慢性病贫血（ACD）是临床上常见的贫血类型，其发病率仅次于缺铁性贫血，属继发性贫血［1］。ACD常继发于慢性感染、慢性炎症性疾病、恶性肿瘤等，目前其发病机制仍不完全清楚。有研究认为，多种炎症性细胞因子（如 TNF-α、IFN-γ、IL-6 等）在ACD的发生、发展过程中具有重要作用。2010～2012年，我们观察了血清 TNF-α、IFN-γ、IL-6 水平对ACD患者血清铁（SI）、铁蛋白（SF）、血红蛋白（Hb）、CD+8T细胞比例的影响。现报告如下。

1 资料与方法

1.1 临床资料 选择同期我院住院的ACD患者24例（ACD组）。诊断标准［2］:①伴有慢性感染、炎症或肿瘤等基础性疾病;②正常细胞正常色素性贫血或小细胞低色素性贫血;③SI及总铁结合力均低于正常，转铁蛋白饱和度正常或稍低，血清SF增高;④骨髓铁染色显示铁粒幼细胞减少，幼红细胞内铁颗粒减少，巨噬细胞内铁颗粒增多。排除基础性疾病合并的症状性贫血，如失血性、营养性、溶血性贫血，肝肾功能衰竭所致的贫血，药物引起的骨髓抑制，肿瘤浸润骨髓所致的贫血以及稀释性贫血等。其中，男9例、女15例，年龄20～87岁、中位年龄62岁;原发病:系统性红斑狼疮4例，胃癌、淋巴瘤、类风湿性关节炎各3例，肺癌2例，肝癌、结肠癌、直肠癌、肾癌、膀胱癌、风湿性多肌痛、肾结核、结核性胸膜炎、肾囊肿感染各1例。同期选择缺铁性贫血（IDA）患者 16例（IDA 组），均符合《血液病学》［3］（第2版）中关于IDA的诊断标准，且无ACD基础疾病史。其中，男7例、女9例，年龄24～89岁、中位年龄59岁。ACD组、IDA组均未行输血及铁剂治疗。另选健康志愿者16例作为对照组，Hb均在正常范围，且无ACD基础疾病史。其中，男8例、女8例，年龄40～76岁、中位年龄53岁。三组性别、年龄具有可比性。

1.2 方法

1.2.1 血清 TNF-α、IFN-γ、IL-6 检测 所有研究对象清晨空腹抽取肘静脉血4 mL，2 000 r/min离心10 min，分离上层血清置于-80℃冰箱待测。血清TNF-α、IFN-γ、IL-6采用双抗体夹心ELISA法检测，试剂盒购自上海依科赛生物制品有限公司。

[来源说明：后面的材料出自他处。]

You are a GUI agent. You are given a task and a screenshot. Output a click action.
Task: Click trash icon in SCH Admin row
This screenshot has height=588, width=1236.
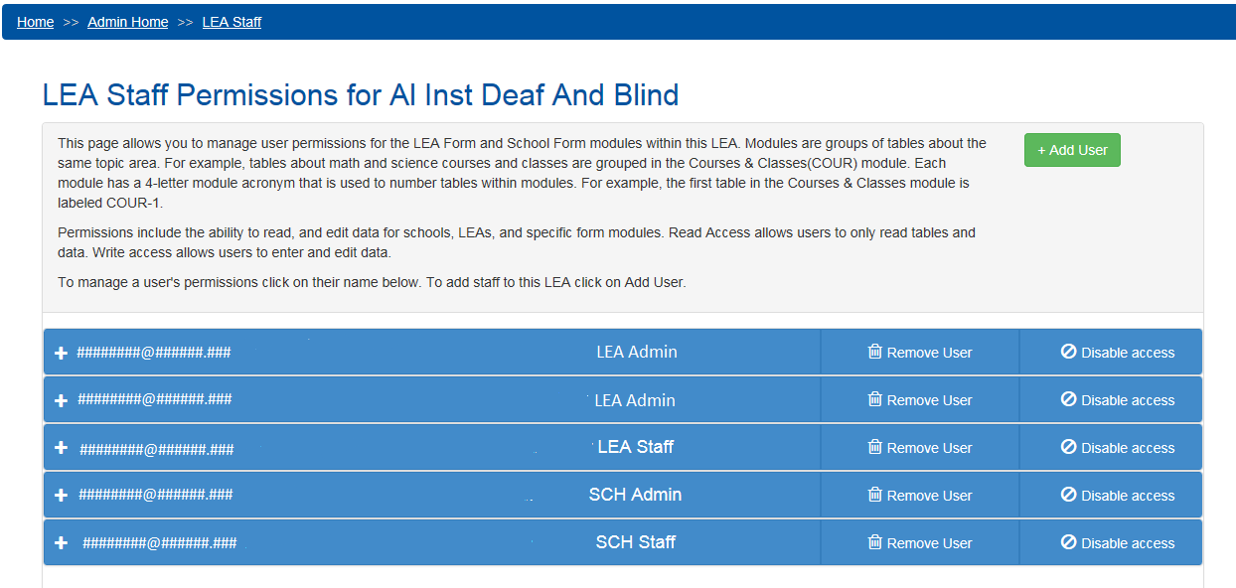(x=874, y=495)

1.2.2 血清SI、SF检测 所有研究对象清晨空腹抽取肘静脉血8 mL，置入促凝管，3 000 r/min离心10 min，分离获得上层血清。抽取样品约0.5 mL，应用Siemens BNⅡ全自动蛋白分析仪检测SF水平，试剂、校准品和质控品由Siemens公司提供;其余应用Roche Modular P800全自动生化分析仪检测SI水平，试剂、校准品和质控品由Roche公司提供。

1.2.3 Hb、CD+8T细胞比例检测 所有研究对象清晨空腹抽取肘静脉血8 mL，置入2个EDTA管中。一管直接应用Sysmex xs-1000i血细胞分析仪检测Hb水平，试剂、校准品和质控品由Sysmex公司提供;另一管应用BD FACSCalibur流式细胞仪检测CD+8T细胞比例，抗体和试剂由BD公司提供。

1.2.4 统计学方法 采用SPSS21.0统计软件，计量资料以±s表示，结果比较采用方差分析;相关性分析采用Pearson相关分析。P≤0.05为差异有统计学意义。

2 结果

2.1 各组血清 Hb、SI、SF、TNF-α、IFN-γ、IL-6 水平及CD+8T细胞比例比较 见表1。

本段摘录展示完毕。